人は、他者との関係の中で変わることができる
前回、結婚式で両親への感謝の手紙を読んだ女性の話題がありました。
この、Dさんについて、私なりの感想を書きます。
私はおそらく世界一だと考えていることがあります。どもる人、どもる子ども、どもる子どもの親に直接出会った数です。1965年秋、どもる人のセルフヘルプグループ「言友会」を創立し、現在は言友会を離れたものの、長年全国組織の会長としてたくさんのどもる当事者と会ってきました。さらに、1986年には、世界で初めてのどもる人の世界大会を京都で開催し、世界中のどもる人に会ってきました。
言友会を離脱してからは、大阪スタタリングプロジェクトや神戸スタタリングプロジェクト、日本吃音臨床研究会の様々な活動や、吃音親子サマーキャンプなどで、たくさんの人と出会ってきました。
その中には、記憶として残るたくさんの人がいます。
講演や講義の時、何かの質問をされたとき、私のコンピューターが働きます。瞬時に、その話題にふさわしいどもる人の顔が、体験がよみがえります。

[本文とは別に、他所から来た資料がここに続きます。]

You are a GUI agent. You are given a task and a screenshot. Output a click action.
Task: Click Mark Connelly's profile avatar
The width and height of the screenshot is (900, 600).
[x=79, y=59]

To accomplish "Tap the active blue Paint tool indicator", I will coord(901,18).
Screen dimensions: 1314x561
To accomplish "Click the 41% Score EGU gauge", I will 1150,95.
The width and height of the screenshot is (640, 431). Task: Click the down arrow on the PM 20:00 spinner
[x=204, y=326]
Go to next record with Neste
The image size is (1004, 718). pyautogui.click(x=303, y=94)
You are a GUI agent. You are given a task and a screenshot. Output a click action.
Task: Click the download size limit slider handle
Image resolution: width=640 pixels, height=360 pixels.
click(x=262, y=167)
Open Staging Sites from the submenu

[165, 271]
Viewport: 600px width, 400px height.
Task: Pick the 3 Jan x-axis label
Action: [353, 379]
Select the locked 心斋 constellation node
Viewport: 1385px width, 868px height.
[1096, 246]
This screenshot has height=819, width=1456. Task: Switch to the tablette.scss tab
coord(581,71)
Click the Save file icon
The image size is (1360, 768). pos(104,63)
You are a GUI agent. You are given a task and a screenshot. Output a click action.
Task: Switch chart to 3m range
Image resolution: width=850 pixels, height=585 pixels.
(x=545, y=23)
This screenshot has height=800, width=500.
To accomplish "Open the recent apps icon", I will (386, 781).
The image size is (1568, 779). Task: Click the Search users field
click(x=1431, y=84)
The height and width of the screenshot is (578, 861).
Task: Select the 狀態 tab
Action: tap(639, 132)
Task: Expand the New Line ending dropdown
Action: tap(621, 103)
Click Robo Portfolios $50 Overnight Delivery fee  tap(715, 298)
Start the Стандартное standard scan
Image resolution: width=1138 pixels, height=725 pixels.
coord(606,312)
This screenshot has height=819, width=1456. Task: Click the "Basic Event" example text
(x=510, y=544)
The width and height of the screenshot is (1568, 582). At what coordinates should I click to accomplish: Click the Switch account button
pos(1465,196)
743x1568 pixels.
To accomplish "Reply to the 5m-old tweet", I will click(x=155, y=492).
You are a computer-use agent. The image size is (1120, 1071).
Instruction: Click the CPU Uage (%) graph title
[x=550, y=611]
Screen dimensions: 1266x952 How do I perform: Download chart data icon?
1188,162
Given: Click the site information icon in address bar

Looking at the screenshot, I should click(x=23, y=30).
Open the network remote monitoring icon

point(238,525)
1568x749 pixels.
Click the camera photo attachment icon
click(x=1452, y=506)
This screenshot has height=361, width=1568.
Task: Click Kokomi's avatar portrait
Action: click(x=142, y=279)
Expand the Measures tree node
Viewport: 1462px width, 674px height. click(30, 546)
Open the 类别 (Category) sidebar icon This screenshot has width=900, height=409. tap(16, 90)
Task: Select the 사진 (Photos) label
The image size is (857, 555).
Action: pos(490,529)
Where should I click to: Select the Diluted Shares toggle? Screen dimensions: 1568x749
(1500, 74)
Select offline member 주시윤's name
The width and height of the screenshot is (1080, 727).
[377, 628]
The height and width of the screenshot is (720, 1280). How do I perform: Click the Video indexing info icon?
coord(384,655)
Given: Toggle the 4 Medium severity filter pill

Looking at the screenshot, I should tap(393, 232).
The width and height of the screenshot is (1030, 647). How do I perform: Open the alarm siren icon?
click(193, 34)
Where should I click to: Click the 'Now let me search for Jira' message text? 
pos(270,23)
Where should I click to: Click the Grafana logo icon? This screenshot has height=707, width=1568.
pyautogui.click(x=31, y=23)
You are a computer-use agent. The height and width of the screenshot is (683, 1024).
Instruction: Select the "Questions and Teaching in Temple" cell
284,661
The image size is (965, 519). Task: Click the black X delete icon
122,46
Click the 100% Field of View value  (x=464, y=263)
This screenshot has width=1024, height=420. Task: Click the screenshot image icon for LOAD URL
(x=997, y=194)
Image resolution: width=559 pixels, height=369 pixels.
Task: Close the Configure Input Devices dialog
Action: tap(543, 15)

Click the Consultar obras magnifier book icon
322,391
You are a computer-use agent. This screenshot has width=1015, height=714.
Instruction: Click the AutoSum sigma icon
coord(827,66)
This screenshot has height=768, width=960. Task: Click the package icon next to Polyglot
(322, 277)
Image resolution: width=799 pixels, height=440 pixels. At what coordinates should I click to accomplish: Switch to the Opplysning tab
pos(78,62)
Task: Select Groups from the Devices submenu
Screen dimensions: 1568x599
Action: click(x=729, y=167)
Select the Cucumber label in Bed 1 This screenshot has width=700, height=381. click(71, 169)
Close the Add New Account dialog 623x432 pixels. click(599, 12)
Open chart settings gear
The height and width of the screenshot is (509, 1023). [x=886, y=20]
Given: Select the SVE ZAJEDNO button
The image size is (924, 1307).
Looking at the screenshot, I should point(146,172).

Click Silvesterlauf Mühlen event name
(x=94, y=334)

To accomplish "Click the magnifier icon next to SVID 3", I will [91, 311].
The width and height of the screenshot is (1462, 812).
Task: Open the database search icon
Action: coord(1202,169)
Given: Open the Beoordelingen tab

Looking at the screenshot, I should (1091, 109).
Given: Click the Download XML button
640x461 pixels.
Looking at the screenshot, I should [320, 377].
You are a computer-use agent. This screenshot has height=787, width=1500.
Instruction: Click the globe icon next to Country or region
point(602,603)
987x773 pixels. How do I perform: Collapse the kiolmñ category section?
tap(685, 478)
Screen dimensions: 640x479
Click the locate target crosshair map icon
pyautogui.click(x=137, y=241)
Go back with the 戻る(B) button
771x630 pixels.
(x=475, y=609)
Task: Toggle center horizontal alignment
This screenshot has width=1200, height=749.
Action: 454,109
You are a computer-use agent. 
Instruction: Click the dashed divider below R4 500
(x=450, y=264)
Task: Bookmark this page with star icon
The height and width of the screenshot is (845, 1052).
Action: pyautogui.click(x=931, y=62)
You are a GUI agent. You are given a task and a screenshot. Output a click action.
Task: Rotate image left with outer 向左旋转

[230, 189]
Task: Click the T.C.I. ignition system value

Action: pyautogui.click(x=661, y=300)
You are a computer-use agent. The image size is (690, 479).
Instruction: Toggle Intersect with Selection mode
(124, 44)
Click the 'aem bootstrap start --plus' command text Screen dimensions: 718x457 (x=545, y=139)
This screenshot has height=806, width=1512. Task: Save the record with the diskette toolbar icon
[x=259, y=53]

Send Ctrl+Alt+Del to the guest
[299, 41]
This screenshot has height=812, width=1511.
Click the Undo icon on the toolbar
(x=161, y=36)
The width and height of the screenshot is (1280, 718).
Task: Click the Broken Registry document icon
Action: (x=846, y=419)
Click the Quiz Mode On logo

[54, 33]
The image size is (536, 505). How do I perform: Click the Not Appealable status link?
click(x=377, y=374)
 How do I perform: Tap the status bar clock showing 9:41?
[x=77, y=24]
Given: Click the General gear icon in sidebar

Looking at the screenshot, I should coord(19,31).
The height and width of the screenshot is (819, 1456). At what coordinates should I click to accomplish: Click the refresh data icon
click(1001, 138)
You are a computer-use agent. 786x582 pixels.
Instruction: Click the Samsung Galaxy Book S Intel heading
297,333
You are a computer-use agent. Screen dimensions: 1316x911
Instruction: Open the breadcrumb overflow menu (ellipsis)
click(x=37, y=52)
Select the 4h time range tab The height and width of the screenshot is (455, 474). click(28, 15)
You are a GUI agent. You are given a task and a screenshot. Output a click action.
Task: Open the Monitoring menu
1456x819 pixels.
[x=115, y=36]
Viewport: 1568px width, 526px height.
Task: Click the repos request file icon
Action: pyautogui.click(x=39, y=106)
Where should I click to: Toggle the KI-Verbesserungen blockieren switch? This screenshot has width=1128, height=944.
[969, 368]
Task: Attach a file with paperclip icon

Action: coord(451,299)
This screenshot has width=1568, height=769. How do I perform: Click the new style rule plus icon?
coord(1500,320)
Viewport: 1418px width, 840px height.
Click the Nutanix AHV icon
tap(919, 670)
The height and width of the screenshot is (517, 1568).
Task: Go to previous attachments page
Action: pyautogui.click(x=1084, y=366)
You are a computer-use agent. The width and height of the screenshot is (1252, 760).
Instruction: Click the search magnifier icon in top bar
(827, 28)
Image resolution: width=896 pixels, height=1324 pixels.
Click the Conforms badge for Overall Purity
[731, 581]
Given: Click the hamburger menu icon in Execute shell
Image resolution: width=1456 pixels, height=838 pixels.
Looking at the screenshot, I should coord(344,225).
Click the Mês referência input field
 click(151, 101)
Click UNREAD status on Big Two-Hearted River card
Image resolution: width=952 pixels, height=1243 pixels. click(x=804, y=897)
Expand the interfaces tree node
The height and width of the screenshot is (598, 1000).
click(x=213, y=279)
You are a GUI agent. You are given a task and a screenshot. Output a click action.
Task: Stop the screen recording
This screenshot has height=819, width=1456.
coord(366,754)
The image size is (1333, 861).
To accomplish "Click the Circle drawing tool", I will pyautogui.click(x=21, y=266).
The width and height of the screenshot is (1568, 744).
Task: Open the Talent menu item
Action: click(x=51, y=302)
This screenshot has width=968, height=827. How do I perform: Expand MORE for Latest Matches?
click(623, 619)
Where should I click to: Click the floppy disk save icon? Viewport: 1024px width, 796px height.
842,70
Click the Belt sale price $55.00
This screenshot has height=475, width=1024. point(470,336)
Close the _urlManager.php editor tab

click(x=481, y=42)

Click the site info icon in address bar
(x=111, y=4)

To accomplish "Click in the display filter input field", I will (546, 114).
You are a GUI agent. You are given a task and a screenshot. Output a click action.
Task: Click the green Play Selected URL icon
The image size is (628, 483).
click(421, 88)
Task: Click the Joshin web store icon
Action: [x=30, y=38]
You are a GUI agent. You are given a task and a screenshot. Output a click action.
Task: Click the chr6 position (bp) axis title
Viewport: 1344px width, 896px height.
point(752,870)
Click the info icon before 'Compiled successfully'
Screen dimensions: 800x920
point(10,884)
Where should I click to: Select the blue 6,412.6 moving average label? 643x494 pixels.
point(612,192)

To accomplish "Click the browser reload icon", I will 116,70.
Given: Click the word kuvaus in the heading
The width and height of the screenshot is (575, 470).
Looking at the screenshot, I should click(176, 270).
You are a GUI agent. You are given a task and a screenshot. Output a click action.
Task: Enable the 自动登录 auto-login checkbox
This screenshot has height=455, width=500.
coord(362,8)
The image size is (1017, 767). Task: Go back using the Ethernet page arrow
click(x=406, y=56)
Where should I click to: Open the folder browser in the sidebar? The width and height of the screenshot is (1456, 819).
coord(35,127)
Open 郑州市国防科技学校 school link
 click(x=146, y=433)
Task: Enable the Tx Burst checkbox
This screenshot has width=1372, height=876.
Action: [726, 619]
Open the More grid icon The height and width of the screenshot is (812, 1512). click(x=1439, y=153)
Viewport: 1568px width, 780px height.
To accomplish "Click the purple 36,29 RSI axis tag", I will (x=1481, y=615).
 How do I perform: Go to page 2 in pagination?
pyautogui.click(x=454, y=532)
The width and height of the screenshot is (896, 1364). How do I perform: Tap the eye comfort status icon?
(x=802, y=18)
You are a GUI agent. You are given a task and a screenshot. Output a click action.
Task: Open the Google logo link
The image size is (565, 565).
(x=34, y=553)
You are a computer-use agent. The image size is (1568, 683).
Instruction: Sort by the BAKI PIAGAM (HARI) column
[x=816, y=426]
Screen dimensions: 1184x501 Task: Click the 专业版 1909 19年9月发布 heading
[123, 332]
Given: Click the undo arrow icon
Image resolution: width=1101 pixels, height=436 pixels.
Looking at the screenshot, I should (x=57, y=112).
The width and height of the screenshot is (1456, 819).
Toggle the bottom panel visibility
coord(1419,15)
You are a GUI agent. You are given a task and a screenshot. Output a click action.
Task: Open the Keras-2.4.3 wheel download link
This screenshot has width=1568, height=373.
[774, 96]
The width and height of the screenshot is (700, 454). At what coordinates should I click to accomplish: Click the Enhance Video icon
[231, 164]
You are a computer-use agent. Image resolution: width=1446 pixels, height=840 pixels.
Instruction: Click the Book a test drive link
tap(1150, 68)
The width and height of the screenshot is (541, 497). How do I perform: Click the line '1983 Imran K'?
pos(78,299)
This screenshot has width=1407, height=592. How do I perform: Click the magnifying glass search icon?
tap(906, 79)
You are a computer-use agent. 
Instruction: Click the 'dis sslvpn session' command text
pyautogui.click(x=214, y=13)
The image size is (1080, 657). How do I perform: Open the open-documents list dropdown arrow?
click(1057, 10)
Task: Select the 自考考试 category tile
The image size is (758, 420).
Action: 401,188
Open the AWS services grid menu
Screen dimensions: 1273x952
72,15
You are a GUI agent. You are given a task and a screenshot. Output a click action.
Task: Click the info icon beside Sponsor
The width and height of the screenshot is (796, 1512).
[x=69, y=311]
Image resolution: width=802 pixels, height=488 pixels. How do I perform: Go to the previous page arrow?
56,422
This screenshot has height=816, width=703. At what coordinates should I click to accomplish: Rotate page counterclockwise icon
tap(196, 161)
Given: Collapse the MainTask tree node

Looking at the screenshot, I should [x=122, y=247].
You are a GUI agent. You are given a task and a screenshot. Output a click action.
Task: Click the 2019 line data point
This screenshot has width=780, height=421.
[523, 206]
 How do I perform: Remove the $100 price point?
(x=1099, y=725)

Dさんの体験も、私のハードディスクに収まりました。折に触れ紹介していくことになるだろうと思います。
Dさんが最初、大阪吃音教室に参加した時のことを覚えています。人と話すとき、大勢でも、少人数でもかなりどもり、仕事をやめたい、やめようと考えていたころ、私たちと出会いました。上司がいい人で、吃音について相談したが、やめなくてもいいと、言ってくれました。そのことを最初の日に話すのですが、まず、自分の名前を言うのに一苦労で、その後の話もかなりどもっていましたが、最後まで言い切っていました。
その日から、彼女は毎週金曜日の大阪吃音教室に通い続けました。「吃音を治したい」「自分を変えたい」と必死に訴える人でも、実際にそのために努力をする人はほとんどいません。それは、数千人以上のどもる人に出会っての実感です。誰かに治してもらいたい。自分はあまり変えないで、周りが変わって欲しい。そのように感じる人と、たくさん出会ってきました。
しかし、彼女は違いました。この大阪吃音教室で何かを掴もうとしている。その熱意が感じられました。そこで、私は初めて、吃音親子サマーキャンプにスタッフとして参加しないかとすすめました。これまで参加したいと申し込んでくる大学生や成人のどもる人がいたのですが、すべて、キャンプへの参加を断ってきました。以前のブログに書いたような気がしますので、詳しくは書きませんが、この参加は、彼女にとっても、吃音に悩む女子高校生にとっても大きな意味をもちました。そして、吃音ショートコースの「当事者研究」にも参加し、みずからみんなの前で当事者研究をしました。自分の吃音と真摯に向き合い、誠実に他者と関わろうとする。何かが変わらないはずがありません。
3月23日の大阪吃音教室で彼女は結婚式で両親への手紙を読んだことを報告しました。
吃音教室の仲間は、自分のことのように、とても喜びました。結婚式の司会者がアナウンサーのように、きれいに朗読するのを聞いたことがあります。誰かに代読してもらうことも可能だったろうに、どもりながら、どもりながら手紙を自分で読み上げる。そのシーンを想像しただけで胸が熱くなります。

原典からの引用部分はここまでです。